To conclude, wartime borrowing is politically advantageous relative to war taxation: It is just an - although often a significant one - additional source of debt, which blurs the traces of the initiator as the ultimate repayment takes place long after the leader who started the war has stepped down. These characteristics reduce the political costs for the current leader and causes borrowing to generally be more attractive and politically viable than introduction of war taxes.
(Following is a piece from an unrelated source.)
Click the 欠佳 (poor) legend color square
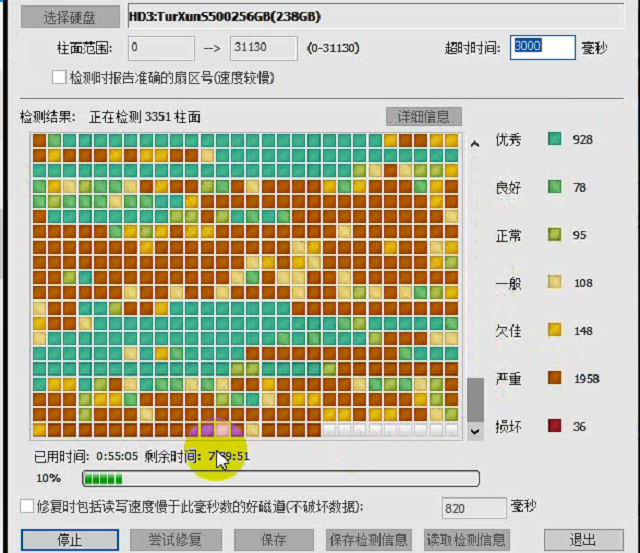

==History of different perspectives on War finance in the US==

Financing a war requires the government to seek for additional revenue sources because government expenditures increase significantly during war or when a war is about to break out. The consequences of policies that focus to secure enough income sources have tremendous impact on the economy and often go even beyond the war itself. The determinants of how to provide financial funds are therefore driven by political interests giving different parties the opportunity to conceptualize and secure certain fiscal interests of their core constituencies. In the United States, the Republicans and their predecessors - the Whigs and Federalists - favoured to impose taxes, when the taxation was introduced as an ad valorem tariff or excise tax. These tax modes favoured manufacturing and business interests, the Republican base.
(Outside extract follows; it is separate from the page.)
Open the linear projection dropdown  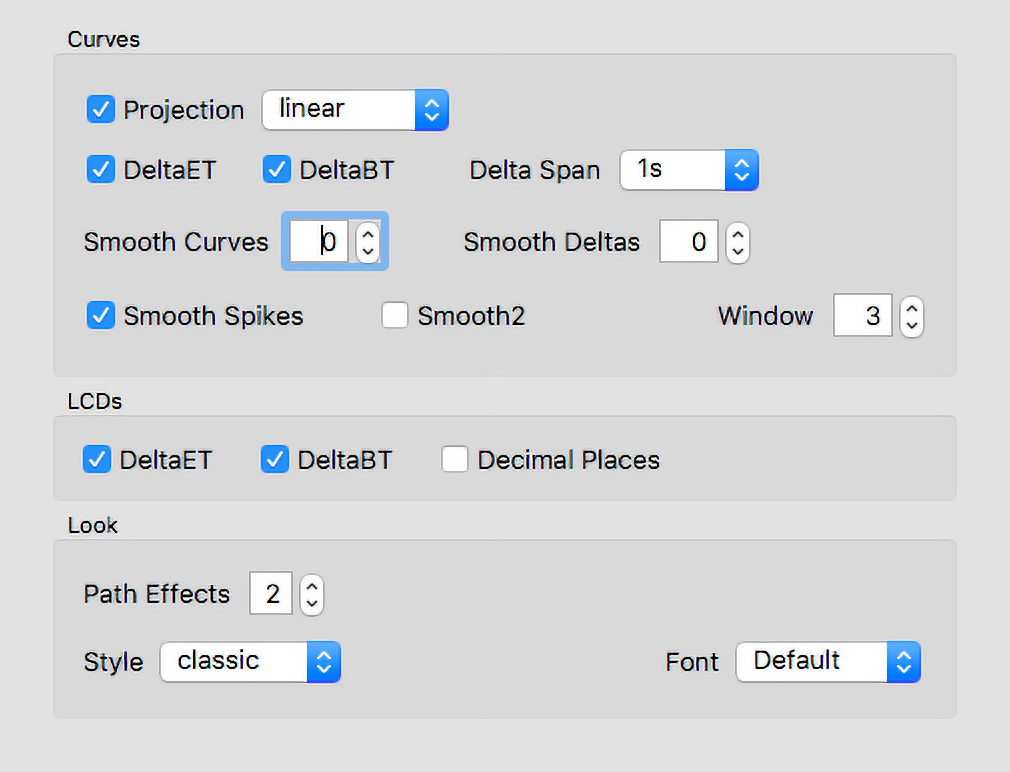click(x=355, y=109)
The Democrats, however, traditionally tended to abstain from taxes because their support came from the South, a strong exporting region that would suffer from tariffs and excise taxes. With the constitutionality of income taxes in 1913, the Democrats advocated a progressive income tax due to the important role of labour in their political base. With the business sector being its main political base, the Republicans opposed higher income taxes, rather favouring less fiscal policy, including on war taxation. The high repercussions and redistribution effects of taxes lead to various political interests. Thus, different lobby groups formed trying to have determining influence on the tax mode, when political leaders tried to generate revenues from taxing or other alternatives.
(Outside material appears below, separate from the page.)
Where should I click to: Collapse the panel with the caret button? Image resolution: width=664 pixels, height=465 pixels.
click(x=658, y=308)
== Case Study: War costs of Afghanistan and Iraq ==
Not surprisingly, instrumental politicians tend to avoid war taxes, especially when the reasonableness of a war is publicly challenged or when the real cost of a war a difficult to calculate. This was also confirmed in the case of the Afghanistan (2001) and Iraq (2003) war. Both wars were financed through heavy borrowing. In 2003, the Bush 43 Administration reckoned with a fast conquering expedition estimated the cost of the Iraq war at $50 billion to $60 billion. This turned out to be a severe miscalculation, when it became clear that the conquering of Iraq was much more complicated and that stability of Iraq required a long-term engagement of the US military. Three years later, in February 2006, a working paper authored by economists Linda Bilmes and Joseph Stiglitz already believed the true cost to be more than one trillion dollars, taking a conservative approach and supposing a troop withdrawal by 2010, not even including costs borne by other countries. A subsequent paper, published in March 2013, figured that the cost of the Afghanistan and Iraq conflicts will be at least $4 trillion. However, taking into consideration macroeconomic costs such as higher oil prices would be likely to raise the cost to $5 or $6 trillion.